My argument is the capture of Saddam Hussein, nothing happening in Iowa, something far away in Iraq was the determining event that turned this campaign around and caused Dean's support to collapse by half -- Wolf.
BLITZER: All right, Bill Schneider we'll be checking back with you. You're still crunching other numbers. We want to get all the details how John Kerry did it, how John Edwards managed to come in second.
Let's take a look at the latest numbers. These are the official numbers coming into the state Democratic Party headquarters with, look at this, 89 percent, almost 90 percent of the caucus sites now reporting.
Their outcome 38 percent for the Senator from Massachusetts John Kerry, 32 percent for John Edwards the 50-year-old Senator from North Carolina, only 18 percent, less than half of what John Kerry did for the former governor of Vermont Howard Dean, only 11 percent for Dick Gephardt. We're anticipating he will step down. He will decide not to seek -- to continue to run in this presidential campaign.
Judy Woodruff as you look at all of this, the storylines, the dramatic come from almost nowhere for John Kerry, originally a year ago, six months ago he was presumably the frontrunner but then he sort of disappeared. Howard Dean went way up and now Iowa Democrats in big numbers decided to speak out.
JUDY WOODRUFF, CNN ANCHOR: Wolf, I think it's clear tonight that the Democratic contest for president has been scrambled. Iowa has fulfilled its role. It has winnowed the Democratic field.

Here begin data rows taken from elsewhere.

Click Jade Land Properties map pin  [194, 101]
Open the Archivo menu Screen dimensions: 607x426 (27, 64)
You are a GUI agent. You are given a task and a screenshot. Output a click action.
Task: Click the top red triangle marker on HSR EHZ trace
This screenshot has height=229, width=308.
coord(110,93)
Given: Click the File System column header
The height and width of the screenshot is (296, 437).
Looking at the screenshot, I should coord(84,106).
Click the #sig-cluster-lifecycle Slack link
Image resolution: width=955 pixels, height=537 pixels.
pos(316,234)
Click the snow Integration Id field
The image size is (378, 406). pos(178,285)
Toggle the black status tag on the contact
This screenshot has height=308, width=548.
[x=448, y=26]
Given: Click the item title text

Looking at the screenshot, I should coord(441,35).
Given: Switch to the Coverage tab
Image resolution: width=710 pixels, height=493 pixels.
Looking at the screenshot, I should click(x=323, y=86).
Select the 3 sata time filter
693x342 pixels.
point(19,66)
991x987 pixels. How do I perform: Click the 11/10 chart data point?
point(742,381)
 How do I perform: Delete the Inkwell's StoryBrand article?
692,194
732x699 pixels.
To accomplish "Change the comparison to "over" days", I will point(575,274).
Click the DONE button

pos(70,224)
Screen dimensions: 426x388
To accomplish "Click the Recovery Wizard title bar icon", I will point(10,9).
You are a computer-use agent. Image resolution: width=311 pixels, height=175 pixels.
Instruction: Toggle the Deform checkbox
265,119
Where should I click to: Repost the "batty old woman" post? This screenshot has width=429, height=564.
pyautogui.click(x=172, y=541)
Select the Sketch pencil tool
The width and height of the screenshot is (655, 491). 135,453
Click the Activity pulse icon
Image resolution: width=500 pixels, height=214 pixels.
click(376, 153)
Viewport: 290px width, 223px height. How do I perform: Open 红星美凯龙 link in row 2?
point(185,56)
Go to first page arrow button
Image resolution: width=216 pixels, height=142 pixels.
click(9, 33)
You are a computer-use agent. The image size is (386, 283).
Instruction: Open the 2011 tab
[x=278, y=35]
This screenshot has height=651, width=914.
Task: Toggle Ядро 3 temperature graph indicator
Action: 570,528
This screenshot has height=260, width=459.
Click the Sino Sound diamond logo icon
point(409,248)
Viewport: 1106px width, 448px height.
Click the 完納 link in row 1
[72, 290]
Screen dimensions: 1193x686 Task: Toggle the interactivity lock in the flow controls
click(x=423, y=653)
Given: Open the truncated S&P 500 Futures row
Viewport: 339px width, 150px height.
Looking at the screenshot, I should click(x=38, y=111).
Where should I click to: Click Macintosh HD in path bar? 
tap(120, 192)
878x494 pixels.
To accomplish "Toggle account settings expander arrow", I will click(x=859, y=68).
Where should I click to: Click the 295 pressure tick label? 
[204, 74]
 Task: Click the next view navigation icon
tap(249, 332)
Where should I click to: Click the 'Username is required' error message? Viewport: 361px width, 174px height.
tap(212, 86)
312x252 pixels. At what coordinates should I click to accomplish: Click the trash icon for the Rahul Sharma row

Now we go on to New Hampshire. The South Carolina, Oklahoma, Arizona, Missouri now that Dick Gephardt is getting out of the race will be a state that these candidates will compete in.
I don't want to throw any water, Wolf, on John Kerry's parade tonight but I do want to say you look back at the history of these Iowa caucuses and since 1972 the 12 times that they have been contested only one of the people who came in first in these caucuses went on to be elected president.
Only half of them went on to win their party's nomination, so we want to put this a little bit in perspective even as we look at what John Kerry has accomplished.
BLITZER: All right, Jeff, put it in a little bit more perspective for us.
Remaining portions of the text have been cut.